The ALS Association (ALSA) is pleased to announce a new project that began April 1, 2003 to establish whether neuronal nitric oxide is involved in disease mechanisms leading to motor neuron death in ALS. Dr. Grigori Enikolopov has generated a mouse that does not express a key enzyme, neuronal nitric oxide synthase (nNOS), required for the synthesis of nitric oxide. This mouse will be bred with three different mutant mice -- those expressing the G93A, G85R and G37R mutation in Cu/Zn superoxide dismutase 1 (SOD1) -- to determine whether in the absence of this enzyme, the life span of mutant SOD1 mice is increased.

Background: Nitric oxide, a common gas, is needed for normal functions in the body and plays a vital role in the brain, carrying messages between cells allowing activities such as memory and learning to take place. However, evidence suggests that excessive or mistimed activation of nitric oxide may lead to cell death mechanisms. The role of nitric oxide in ALS remains controversial, some studies implicating it in disease and others arguing that it does not play a key role.

In an ALSA-funded study, Dr. Christopher Henderson showed that motor neurons isolated from mutant SOD1 mice and grown in a dish, were particularly vulnerable to nNOS-mediated cell death and inhibitors of this enzyme prevented cell death. This study, although promising, needs to be validated in an in vivo system such as the mutant SOD1 mouse model.

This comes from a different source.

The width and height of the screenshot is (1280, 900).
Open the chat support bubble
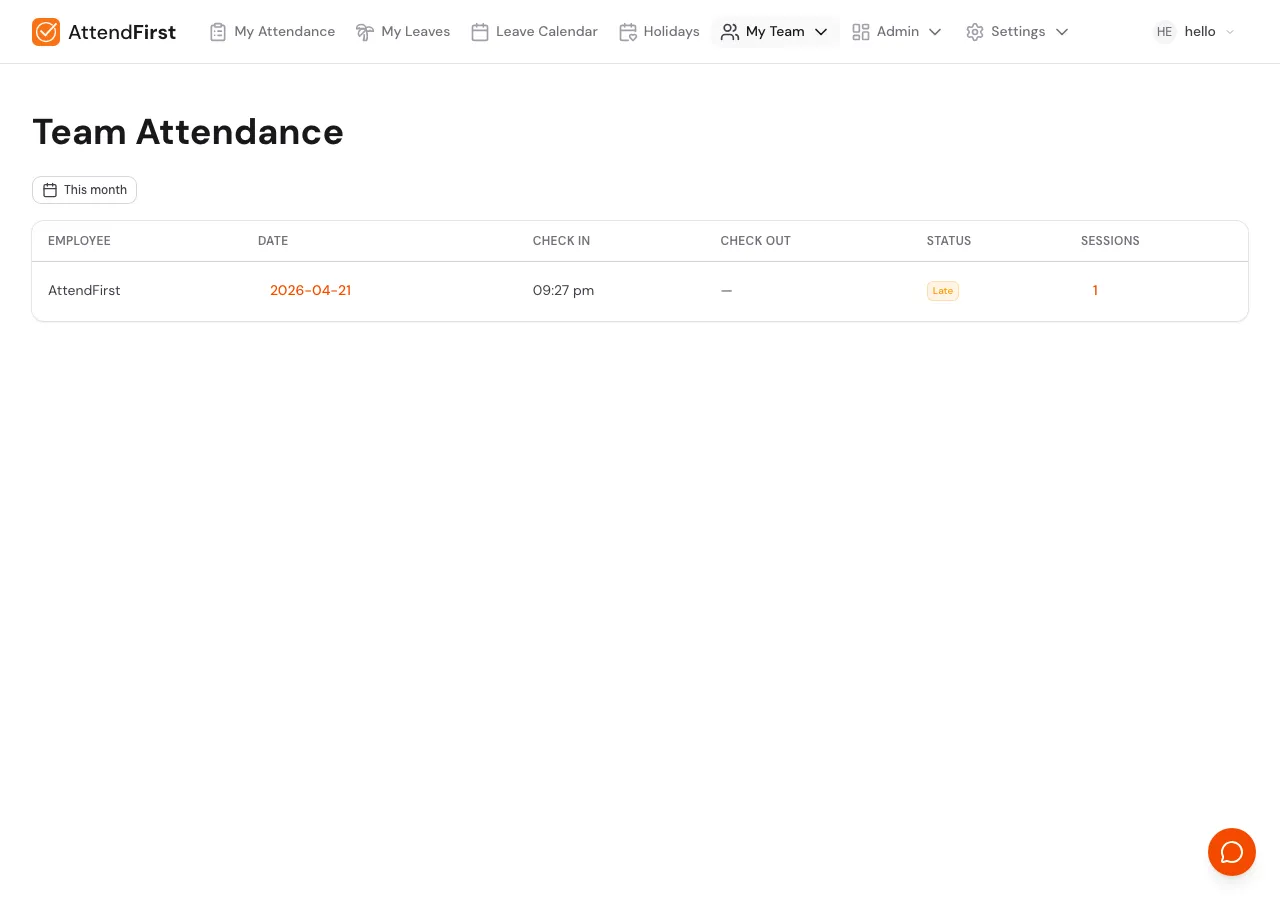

Earlier studies to test the role of nNOS by a similar breeding strategy failed to show increased survival; however, genetic manipulation of the mouse used for that study failed to completely eliminate the production of NOS.

Once again, the key question that will be answered in this new study is whether neuronal nitric oxide plays a key role in cell death mechanisms in ALS. The outcome of this study has important implications for the design of new therapies to interfere with this pathway.